All Abuzz Thanks to Bees

For MT
Get in touch with your inner Winnie the Pooh -- visit the 18th Russian National Honey Fair, now under way at Tsaritsyno park.

The fair, organized by the State Union of Beekeepers, showcases 87 varieties of honey as well as other honey products, from beeswax to royal jelly and medovukha, or mead.

Making and consuming honey products is deeply rooted in Russian tradition; it is one of the oldest aspects of the country's agriculture. Beekeeping is not only a task for professionals, but also a popular hobby. It has attracted everyone from monks and nuns to retirees and even Mayor Yury Luzhkov.

The National Honey Fair comes on the heels of Medovy Spas, a Russian Orthodox holiday celebrated Aug. 14.

Alexander Blokhin, the press liaison for Danilovsky Monastery, said Medovy Spas was an amalgamation of an official church holiday and the folk tradition of giving thanks for the harvest of honey, which is gathered this time of year. The monastery is affiliated with a honey farm in the Ryazan region and maintains a bee-products store near the Tulskaya metro station called Medovy Spas.

"Medovy Spas is not technically an Orthodox holiday, the official holiday is the Exultation of the Cross," Blokhin said. "But thanking God for honey has been so ingrained in the Russian people that now the two occasions are inseparable."

Nina Gagarina, a beekeeper from the Kuban region who was selling her wares at the honey fair, said Medovy Spas was a big deal for apiarists. "Everyone goes to church and it is traditional to leave a little honey for the priest," she said. "Then we have a feast and we make blinis. There is always dancing and some people even dress in traditional costumes."

> [Provided records]:
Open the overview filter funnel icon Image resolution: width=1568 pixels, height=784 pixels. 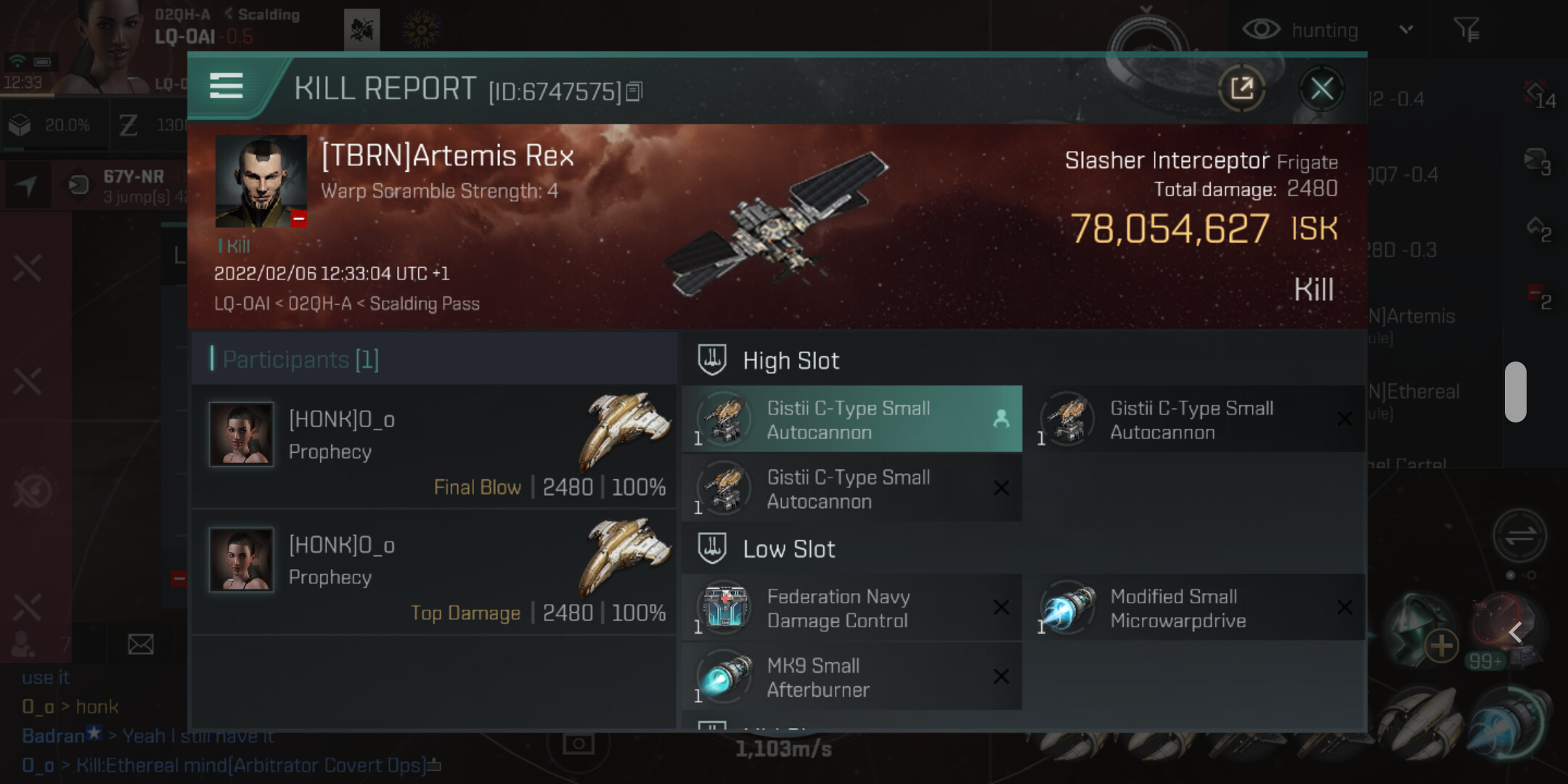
==
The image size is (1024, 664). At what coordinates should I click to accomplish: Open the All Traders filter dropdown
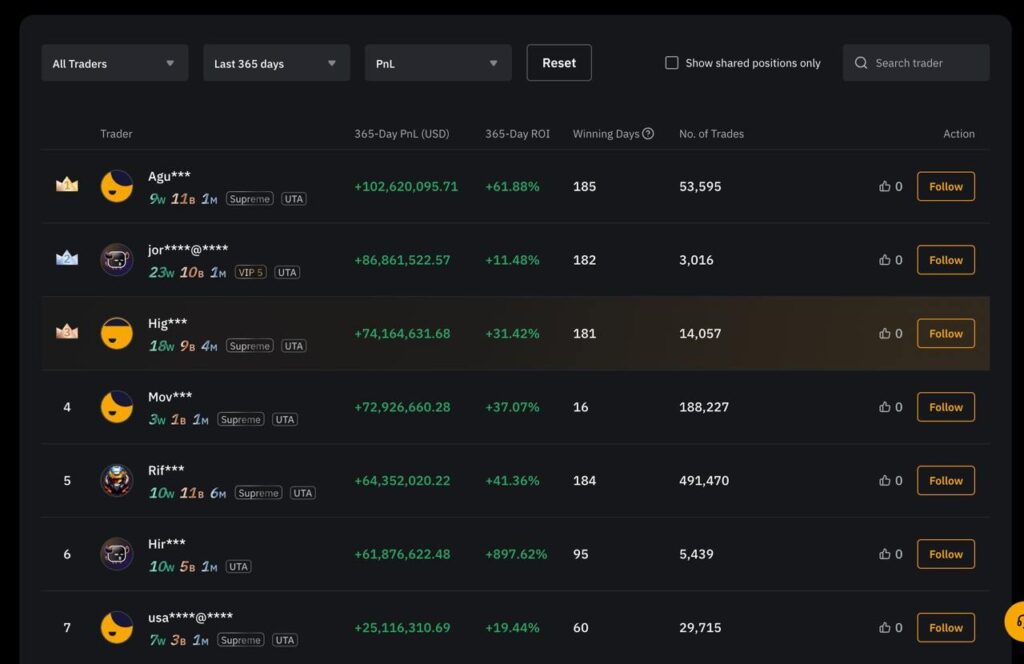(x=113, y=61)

> [Work instruction A]:
According to the honey fair article, how many varieties of honey does the fair showcase?
> [Work instruction B]:
Go on with the honey fair article from its final sentence.
The material is not needed here.

> [Expected answer A]:
87 varieties.

> [Expected answer B]:
In modern Russia, honey is a favorite folk remedy. Honey and other bee products are said to possess medicinal qualities that aid anything from heart trouble to conjunctivitis. Propolis, a gluelike substance, can be used as an antiseptic. Pyltsa, or pollen, is said to improve one's appetite, sleep and spirits.


Lisa Azarova / For MT
It is customary to taste the different honeys at the fair before making your choice.
One of the fair's visitors, Lyudmila Pelenova, said she felt much healthier after giving up sugar in favor of honey. She said she has been coming to the fall honey fair for six years and buys enough honey to last her until the following September.

Mayor Luzhkov has been instrumental in bringing honey fairs to Moscow and making them popular. Each year, the Beekeepers' Union hosts two honey fairs, one in September and one in February. In the past, the autumn event was held at Kolomenskoye, but many customers said they preferred the newly renovated Tsaritsyno park venue.

September's fair has brought 730 participants from 51 regions; Rostov, Krasnodar and Vladimir are among the most well-represented, honey-producing regions. To take part in the fair, participants must go through a rigorous screening process that tests the quality of their product. Government experts on the quality of agricultural products are in charge of testing the honey.

"The fairs are great," said Blokhin. "If you buy honey that doesn't taste right to you, you can take it to one of the testing stations they set up and find out if it was made improperly. Sometimes they even have microscopes so you can look at the honey crystals yourself," he added, "but that's just for fun."

Several customers said that while they did not doubt the quality of any products at the fair, they were wary of high prices. Some preferred to return to the same vendors year after year. Marina Botcherova, who is a longtime participant in the honey fair, offers repeat customers a discount: "It's always great to see regular customers because they know you and trust your product."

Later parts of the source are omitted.